Ten years ago, Dammam, the capital of the Easter Province was a separate city, but so close to Khobar and Dhahran that it took only a few minutes to travel from one city to another.

The development which took place in the Kingdom linked the three cities into what was almost a single city, known as Dammam Area and run by a single municipal administration. The three cities, whose total area is 718 square kilometers, also have local administrations. Each city has its own special characteristics and role in giving the area its present shape, and the dozens of development projects carried out in the area have also played a part.

Located in the Kingdom’s Eastern province, Dammam Area is surrounded by the Arabian Gulf to the north, east and south and extends westward to the Dahnaa desert.

Climate

Dammam Area’s average annual temperature is 25℃. The climate is generally hot in a summer and moderate in other seasons of the year.
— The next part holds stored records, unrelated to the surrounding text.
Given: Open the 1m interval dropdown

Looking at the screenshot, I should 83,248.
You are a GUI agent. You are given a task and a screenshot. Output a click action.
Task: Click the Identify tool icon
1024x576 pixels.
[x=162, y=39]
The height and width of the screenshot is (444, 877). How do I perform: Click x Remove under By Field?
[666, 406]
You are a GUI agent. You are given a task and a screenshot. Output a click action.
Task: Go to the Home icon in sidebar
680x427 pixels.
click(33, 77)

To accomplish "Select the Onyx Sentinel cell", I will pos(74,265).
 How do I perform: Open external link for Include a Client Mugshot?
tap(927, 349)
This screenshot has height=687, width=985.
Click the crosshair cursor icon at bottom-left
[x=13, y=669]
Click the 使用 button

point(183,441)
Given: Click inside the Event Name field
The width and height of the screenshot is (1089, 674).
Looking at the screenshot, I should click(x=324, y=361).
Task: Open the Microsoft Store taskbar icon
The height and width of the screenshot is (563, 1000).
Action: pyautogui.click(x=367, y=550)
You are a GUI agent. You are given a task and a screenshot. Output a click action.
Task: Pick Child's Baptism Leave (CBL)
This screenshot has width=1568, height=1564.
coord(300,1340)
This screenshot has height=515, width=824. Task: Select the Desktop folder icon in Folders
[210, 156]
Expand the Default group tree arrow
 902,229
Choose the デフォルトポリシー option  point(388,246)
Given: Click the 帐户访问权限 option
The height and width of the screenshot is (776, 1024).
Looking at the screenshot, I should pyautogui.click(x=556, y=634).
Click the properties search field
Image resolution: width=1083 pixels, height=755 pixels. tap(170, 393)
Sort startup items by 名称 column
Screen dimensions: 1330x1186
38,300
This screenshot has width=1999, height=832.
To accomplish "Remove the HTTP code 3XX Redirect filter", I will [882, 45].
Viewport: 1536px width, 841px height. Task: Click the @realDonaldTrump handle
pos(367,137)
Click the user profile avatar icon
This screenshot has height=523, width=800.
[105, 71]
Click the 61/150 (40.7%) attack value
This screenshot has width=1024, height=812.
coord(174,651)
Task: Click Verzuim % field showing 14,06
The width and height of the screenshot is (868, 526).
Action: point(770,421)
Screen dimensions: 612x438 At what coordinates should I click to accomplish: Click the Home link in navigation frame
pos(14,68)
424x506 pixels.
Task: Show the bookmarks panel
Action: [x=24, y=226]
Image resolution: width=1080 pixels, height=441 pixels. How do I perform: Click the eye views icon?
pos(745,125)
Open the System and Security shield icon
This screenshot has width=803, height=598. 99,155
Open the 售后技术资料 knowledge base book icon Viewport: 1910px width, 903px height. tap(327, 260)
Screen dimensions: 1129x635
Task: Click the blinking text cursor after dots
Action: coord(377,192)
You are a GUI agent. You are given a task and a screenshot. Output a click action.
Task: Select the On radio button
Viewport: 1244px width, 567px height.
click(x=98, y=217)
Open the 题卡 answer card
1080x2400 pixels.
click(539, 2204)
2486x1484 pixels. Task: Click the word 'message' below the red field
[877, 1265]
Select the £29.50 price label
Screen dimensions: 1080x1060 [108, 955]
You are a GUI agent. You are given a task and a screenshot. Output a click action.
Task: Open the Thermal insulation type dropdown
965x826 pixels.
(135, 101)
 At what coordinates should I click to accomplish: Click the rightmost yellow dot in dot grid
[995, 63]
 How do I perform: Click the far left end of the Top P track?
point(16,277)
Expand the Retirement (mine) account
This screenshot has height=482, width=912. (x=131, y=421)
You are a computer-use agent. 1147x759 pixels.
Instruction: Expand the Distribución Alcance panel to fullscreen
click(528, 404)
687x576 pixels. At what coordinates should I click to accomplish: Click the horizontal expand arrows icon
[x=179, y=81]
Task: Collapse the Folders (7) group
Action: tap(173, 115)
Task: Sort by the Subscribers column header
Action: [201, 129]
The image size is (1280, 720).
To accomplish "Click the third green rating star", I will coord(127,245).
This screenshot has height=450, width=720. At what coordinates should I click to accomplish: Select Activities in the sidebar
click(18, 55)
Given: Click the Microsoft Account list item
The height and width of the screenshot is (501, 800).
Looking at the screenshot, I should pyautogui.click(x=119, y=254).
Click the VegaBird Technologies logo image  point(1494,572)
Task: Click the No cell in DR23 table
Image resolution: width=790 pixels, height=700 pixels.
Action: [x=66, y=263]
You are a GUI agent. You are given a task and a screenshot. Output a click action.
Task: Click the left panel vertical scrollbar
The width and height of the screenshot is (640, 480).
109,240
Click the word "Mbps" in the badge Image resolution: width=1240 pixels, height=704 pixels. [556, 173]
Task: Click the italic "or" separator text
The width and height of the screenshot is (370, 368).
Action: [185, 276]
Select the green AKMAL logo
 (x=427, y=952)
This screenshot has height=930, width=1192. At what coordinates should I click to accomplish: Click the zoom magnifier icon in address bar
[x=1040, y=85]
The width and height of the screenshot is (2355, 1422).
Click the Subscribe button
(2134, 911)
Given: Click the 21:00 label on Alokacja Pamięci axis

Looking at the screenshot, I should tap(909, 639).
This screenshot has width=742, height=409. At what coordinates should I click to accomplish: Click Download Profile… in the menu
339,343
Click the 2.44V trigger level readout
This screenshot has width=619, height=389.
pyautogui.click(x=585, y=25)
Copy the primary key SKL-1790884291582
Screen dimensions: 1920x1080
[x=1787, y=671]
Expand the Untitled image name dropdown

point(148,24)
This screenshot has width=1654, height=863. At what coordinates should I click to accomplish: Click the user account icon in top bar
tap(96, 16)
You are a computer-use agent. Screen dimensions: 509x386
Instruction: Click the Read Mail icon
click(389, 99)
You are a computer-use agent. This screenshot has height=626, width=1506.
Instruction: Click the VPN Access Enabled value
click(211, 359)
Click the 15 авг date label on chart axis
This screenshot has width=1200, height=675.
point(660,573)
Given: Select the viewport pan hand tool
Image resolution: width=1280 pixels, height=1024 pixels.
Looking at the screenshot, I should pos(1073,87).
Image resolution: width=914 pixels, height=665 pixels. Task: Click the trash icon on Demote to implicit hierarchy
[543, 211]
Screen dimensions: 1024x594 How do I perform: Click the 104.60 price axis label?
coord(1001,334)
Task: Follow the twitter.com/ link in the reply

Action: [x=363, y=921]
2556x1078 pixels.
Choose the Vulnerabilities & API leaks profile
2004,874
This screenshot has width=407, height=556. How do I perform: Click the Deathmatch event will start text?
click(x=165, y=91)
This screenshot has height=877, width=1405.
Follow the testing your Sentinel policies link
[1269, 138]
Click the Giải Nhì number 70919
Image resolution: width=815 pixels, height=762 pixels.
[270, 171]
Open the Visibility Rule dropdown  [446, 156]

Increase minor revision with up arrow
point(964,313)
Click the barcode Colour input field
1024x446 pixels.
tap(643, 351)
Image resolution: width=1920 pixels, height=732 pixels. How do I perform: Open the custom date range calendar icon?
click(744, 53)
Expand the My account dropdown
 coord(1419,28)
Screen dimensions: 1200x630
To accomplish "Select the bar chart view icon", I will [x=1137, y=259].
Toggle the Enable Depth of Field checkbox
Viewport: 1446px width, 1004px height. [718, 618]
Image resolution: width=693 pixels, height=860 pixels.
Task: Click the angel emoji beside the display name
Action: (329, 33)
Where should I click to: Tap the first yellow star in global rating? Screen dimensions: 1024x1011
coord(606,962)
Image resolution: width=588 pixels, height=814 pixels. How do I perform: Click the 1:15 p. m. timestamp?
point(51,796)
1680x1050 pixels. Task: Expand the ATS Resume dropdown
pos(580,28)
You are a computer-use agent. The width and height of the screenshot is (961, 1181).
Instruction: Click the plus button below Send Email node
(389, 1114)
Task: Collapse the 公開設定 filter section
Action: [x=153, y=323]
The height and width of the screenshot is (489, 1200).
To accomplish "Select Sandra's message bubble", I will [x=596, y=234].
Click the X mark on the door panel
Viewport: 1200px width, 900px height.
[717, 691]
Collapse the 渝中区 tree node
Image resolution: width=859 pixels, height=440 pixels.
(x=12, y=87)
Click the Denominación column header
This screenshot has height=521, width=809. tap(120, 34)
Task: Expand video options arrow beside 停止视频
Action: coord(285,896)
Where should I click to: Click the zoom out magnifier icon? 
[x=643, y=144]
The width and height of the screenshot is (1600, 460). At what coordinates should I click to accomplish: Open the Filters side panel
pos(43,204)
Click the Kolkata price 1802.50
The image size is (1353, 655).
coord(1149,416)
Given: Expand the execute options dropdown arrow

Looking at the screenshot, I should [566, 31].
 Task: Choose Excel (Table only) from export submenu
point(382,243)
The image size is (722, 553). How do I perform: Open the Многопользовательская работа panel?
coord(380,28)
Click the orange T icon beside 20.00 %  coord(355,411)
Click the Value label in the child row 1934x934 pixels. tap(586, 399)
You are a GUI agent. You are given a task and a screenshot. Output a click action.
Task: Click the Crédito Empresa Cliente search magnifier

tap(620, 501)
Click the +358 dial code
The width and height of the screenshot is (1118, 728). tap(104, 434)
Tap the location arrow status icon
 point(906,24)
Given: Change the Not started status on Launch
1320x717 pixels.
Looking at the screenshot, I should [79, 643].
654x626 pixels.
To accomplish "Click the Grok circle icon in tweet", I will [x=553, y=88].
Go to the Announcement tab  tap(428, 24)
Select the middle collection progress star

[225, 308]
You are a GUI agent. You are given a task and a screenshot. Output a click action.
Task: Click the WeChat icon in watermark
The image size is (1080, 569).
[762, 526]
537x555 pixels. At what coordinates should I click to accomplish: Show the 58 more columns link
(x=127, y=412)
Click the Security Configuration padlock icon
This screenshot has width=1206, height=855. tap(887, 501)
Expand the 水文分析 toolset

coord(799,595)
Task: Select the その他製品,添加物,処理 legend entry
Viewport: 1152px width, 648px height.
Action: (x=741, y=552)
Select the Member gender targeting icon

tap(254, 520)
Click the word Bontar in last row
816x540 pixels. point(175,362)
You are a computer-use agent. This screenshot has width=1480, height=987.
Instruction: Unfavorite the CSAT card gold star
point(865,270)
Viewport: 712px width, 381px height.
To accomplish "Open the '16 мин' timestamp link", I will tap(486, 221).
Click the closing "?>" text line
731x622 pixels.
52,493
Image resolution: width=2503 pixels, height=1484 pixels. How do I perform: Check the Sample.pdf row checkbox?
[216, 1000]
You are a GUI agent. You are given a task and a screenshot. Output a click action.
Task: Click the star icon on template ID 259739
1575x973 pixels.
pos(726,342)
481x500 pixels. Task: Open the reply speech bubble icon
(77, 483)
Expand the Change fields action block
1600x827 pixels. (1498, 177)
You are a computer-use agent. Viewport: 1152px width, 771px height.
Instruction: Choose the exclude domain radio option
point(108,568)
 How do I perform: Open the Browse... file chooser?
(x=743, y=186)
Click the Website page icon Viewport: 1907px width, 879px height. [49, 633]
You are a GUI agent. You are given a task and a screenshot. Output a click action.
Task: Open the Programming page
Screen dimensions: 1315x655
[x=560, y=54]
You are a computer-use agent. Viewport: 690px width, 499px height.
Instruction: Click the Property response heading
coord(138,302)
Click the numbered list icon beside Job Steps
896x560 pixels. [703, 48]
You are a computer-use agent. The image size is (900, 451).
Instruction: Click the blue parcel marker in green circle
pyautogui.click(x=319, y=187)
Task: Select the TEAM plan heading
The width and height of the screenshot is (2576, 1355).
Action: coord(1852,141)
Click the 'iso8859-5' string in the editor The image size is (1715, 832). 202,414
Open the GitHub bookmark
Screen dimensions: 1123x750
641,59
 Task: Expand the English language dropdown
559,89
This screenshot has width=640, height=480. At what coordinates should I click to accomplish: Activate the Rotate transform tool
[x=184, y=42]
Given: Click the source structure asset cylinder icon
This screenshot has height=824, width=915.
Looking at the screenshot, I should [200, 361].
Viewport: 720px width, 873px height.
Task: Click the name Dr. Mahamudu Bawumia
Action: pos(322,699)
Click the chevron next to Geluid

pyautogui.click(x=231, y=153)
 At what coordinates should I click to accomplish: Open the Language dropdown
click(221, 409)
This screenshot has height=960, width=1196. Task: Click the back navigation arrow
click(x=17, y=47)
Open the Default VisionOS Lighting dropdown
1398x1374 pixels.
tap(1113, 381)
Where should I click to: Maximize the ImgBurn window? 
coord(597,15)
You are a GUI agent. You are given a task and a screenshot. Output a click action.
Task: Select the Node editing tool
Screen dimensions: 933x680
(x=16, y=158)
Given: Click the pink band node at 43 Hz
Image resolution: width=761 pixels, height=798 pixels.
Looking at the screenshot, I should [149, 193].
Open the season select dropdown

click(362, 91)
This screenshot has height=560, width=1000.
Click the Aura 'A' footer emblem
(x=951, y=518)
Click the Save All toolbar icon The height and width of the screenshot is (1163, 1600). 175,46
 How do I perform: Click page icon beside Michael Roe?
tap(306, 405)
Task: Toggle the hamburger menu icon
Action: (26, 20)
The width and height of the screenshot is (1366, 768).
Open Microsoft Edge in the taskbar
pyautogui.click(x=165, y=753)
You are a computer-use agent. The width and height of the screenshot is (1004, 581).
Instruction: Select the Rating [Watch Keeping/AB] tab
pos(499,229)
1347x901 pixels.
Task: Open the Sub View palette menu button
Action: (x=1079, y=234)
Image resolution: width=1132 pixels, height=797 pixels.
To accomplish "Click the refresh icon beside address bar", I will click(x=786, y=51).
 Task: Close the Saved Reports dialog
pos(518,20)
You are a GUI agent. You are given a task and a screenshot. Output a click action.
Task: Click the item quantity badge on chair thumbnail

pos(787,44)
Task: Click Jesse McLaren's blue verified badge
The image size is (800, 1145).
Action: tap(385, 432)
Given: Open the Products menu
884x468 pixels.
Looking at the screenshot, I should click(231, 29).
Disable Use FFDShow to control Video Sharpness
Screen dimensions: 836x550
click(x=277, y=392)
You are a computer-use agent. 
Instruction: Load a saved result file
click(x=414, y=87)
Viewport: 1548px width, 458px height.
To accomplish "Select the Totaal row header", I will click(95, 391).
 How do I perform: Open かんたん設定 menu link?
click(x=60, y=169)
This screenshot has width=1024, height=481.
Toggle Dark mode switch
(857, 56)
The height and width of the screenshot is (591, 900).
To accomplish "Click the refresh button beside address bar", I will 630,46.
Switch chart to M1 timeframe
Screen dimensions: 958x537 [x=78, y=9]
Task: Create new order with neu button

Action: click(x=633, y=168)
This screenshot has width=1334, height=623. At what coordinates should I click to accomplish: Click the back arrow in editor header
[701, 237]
Gentle winds blowing from the Gulf help to improve the climate, and the area’s location near the Gulf and on its coasts narrows the difference between night and daytime temperatures.

Important Landmarks

 

King Fahad Bridge

It is a twenty-five kilometers bridge which connects between Saudi Arabia and Bahrain. This bridge has 3 lanes in each direction. From the Saudi side, the bridge starts from Al-Aziziyah south to Khobar, and runs for 25km over Gulf water to end at Al-Jisr area near Manama, the capital of Bahrain. King Fahad Bridge is the longest in the Middle East and the second in the world, its 66,000m² man-made island, contains the buildings of King Fahad Bridge General Cooperation, two mosques, and two restaurants. The bridge has a noticeable economical value with positive reflection on commercial and tourist activities in both Saudi Arabia and Bahrain.

 

Saudi Aramco

Aramco Logo

Saudi Aramco is an international petroleum company with the world's largest oil reserves - over one quarter of the global total. The roots of Saudi Aramco go back nearly seven decades. In 1933, shortly after Saudi Arabia was unified, the Government granted a concession to Standard Oil of California who recognized the potential of oil as a valuable export commodity and a source of revenue to begin building our nation. Standard Oil of California, the parent company of Chevron, was joined later by several other major oil companies and the venture became known as Aramco - the Arabian American Oil Company. In 1938, after five long years of exploration, oil was discovered in commercial volume when a well named Dammam Number 7, near today's headquarters in Dhahran, began to flow -- and ushered in a new era for Saudi Arabia. Things moved quickly, and in 1939 King 'Abd al-'Aziz visited Ras Tanura to inaugurate the first shipload of Saudi crude oil ever exported. The young Kingdom was now officially launched into the international petroleum industry.